And so it was, that evening as the election disintegrated into chaos my anger and angst was growing at all fronts. Why couldn't the gay community, for one night in four years, turn down the remixed, hyper-percussive beats of all our real role models and heroes like Madonna, Cher, The Backstreet Boys, Ricky Martin and Celine Dion, so that we could watch a process that is at the heart of this democracy and one that is at the heart of our survival and progress as one of the most beleaguered minorities left in this sometimes home of the free and land of the bigoted brave?

I know, I know. It's a damn bar! And I have learnt my lesson. But, it still begs the question about what's important to us and about trying to figure out if the stereotypes of gay men being frivolous and only concerned with the bar culture are indeed true or transparent. To be fair, there were a few women at the bar, but they seemed to be mostly straight and a group of them, out of tune, out of beat, and out of their minds in general, insisted on giving me the pleasure of croaking every song being played out that evening!

A lot has been made about the great divide between gay men and lesbian women, particularly in the arenas of politi-cal activism and overall social concerns and involvement. I am not so sure that these chasms are necessarily true or justified. I know lots of very intelligent gay men who are equally committed, involved, and dedicated to things beyond keeping up to speed on the latest tank tops from 2-xist and the appropriate jeans to match from Tommy Hilfiger. But on that particular evening the frivolities of lavender existences were more apparent than even I have been willing to acknowledge. It was made all the worse by the fact that the next day I heard reports that many lesbian bars here and in Cleveland had organized election watching parties at the local bars, pubs, watering holes and yes, even those sacrosanct music video bars!

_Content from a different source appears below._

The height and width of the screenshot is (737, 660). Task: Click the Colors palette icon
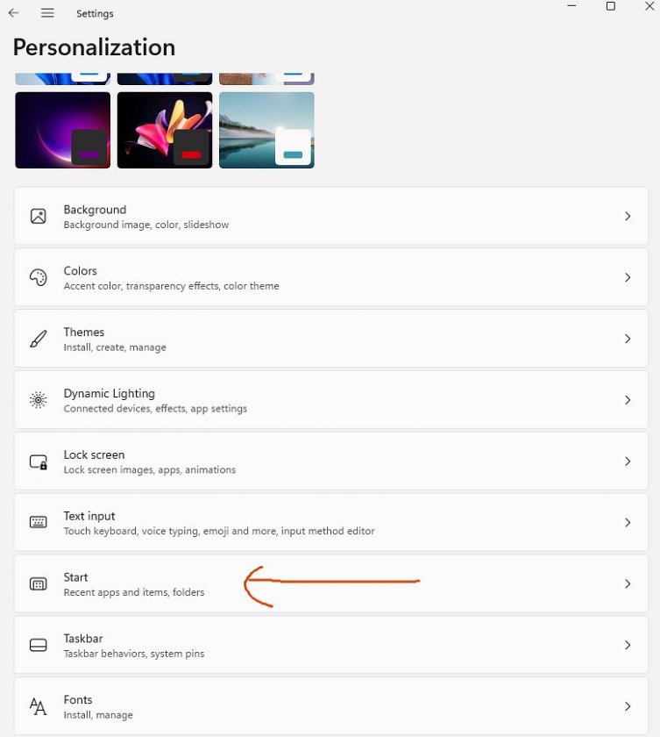coord(38,277)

I am not picking on this particular establishment nor on the gay community at large; however, that evening raised many important ancillary issues that beg asking: How politically involved and savvy was the gay community this year in an election that was so important to the entire nation, particuarly in the arena of the continuance of civil rights and social, legal, and economic equality? Have we reached a stage where we think we can rest from fighting for our still, ever-so-precarious civil liberties? Perhaps for some, being able to dance with perfect and dipiliated pecs under a strobe light, one's tank top stuffed into the pocket snuggly holding one's gym-worked glutes, marks the end of the civil rights road! We've come a long way baby and this is as far as I've wanted to come! Maybe.

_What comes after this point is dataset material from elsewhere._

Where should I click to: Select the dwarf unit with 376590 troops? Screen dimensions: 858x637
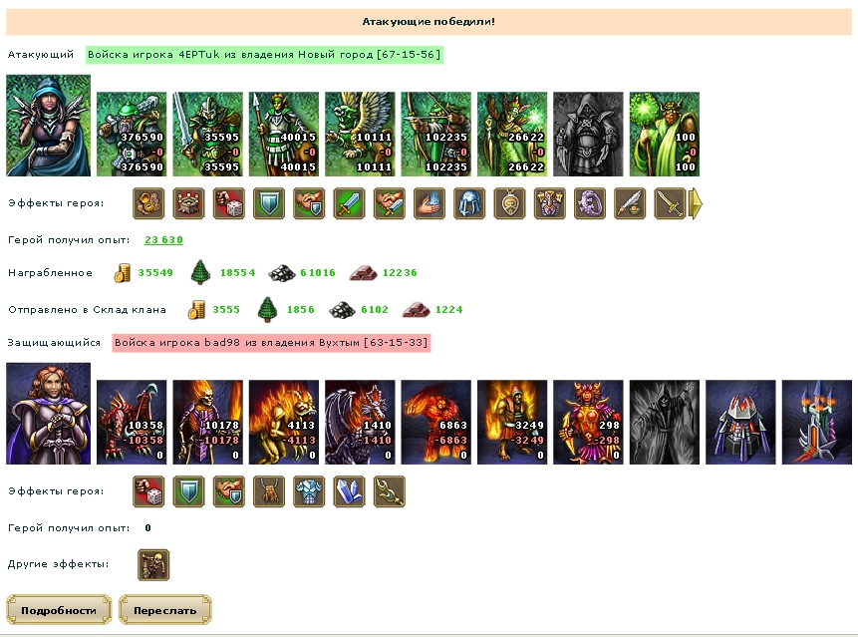[x=132, y=134]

Perhaps having 36 people brutally murdered by gay hate crimes is better than 40 or 100 GLBT folk meeting their untimely and violent deaths. Hence, we can all rest a bit easy now. As long as the stock market is rising, who cares if hate crimes are on the rise and if we are increasingly legislated out of legitimacy at the state and federal levels. Prosperity and relative progress in the arena of civil rights has led to common complacence. Too quickly we forget the hard battles of just a decade or so ago and fail to acknowledge that there are many hard wars yet to be fought today, tomorrow, and for a long while to come. This is really about our common involvement in our collective future to throw off the shackles of a socially sanctioned and in some cases self-accepted and self-imposed lavender apartheid. This is not really about whether some bars would broadcast the election covereage. The issues run much deeper.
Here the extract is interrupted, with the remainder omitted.